Подползли еще два бойца, один тащил пулемет, другой — две цинки с лентами.

— А-а-а, рус Иван! — закричала темнота впереди, и снова поднялись черные фигуры и застрочили огнем из автоматов.

Боец в тельняшке припал к пулемету. Пулемет заплевался огнем, освещая его лицо, молодое, окаменевшее от напряжения.

— Гутен морген, гутен таг! — кричал боец, поворачивая пулемет вправо и влево, чтоб пули ложились веером. — Митьченко, готовь ленту!

Оборачиваясь и отстреливаясь, Пасеков и Берестовский отползли в лес.

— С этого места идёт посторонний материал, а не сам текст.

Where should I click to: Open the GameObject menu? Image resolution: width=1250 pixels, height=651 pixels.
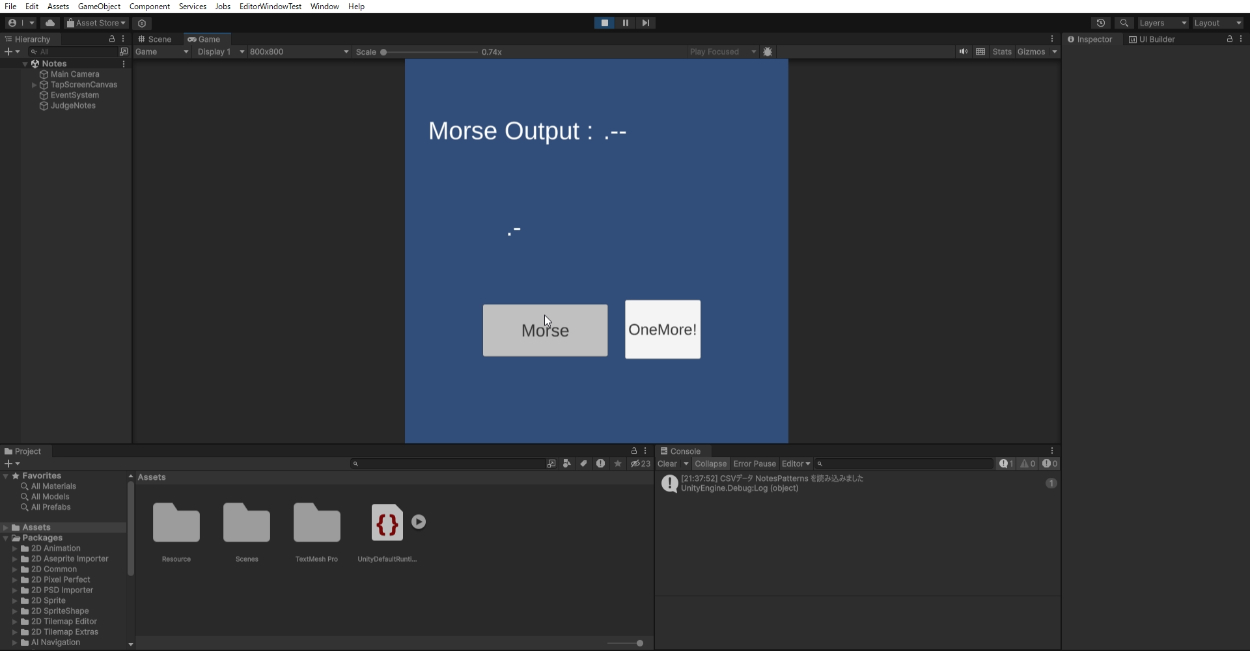click(x=99, y=6)
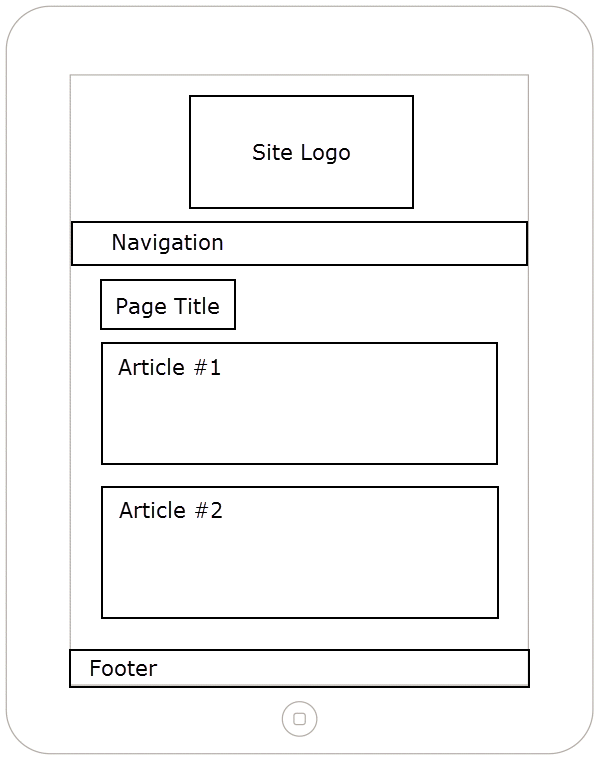
Task: Click the "Page Title" text
Action: (167, 306)
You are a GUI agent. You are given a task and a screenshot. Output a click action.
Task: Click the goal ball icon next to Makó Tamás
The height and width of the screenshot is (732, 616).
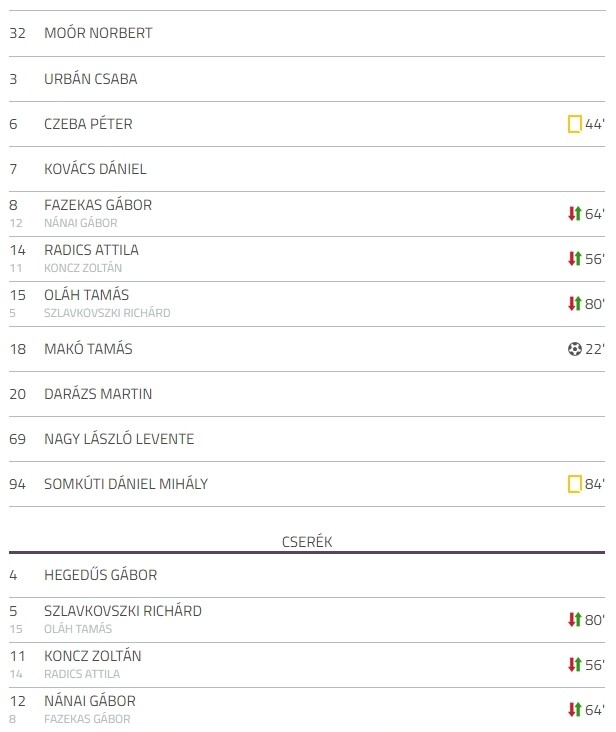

Мина разорвалась в пяти шагах от генерала. Генерал упал ничком на утоптанную тысячами сапог влажную землю. Полковник Костецкий, стоявший рядом с ним, тоже упал, но вверх лицом, взмахнув руками… Через гать шли остатки какого-то медсанбата, несли на носилках тяжелораненых, ковыляли, опираясь друг на друга, легко раненные бойцы. Из рядов выбежала женщина-военврач с санитарной сумкой на боку. Военврач наклонилась над генералом, осторожно перевернула его на спину и сразу же поняла, что ее помощь здесь уже не нужна. Она подползла на коленях к полковнику, по пробитому и окровавленному кителю увидела, что он ранен в грудь. Костецкий потерял сознание, но, когда военврач начала перевязывать рану, открыл глаза и тихо сказал:

— Нет надобности… Знаю. — И добавил голосом, в котором не чувствовалось ни боли, ни жалобы: — Отправляйтесь к своим раненым.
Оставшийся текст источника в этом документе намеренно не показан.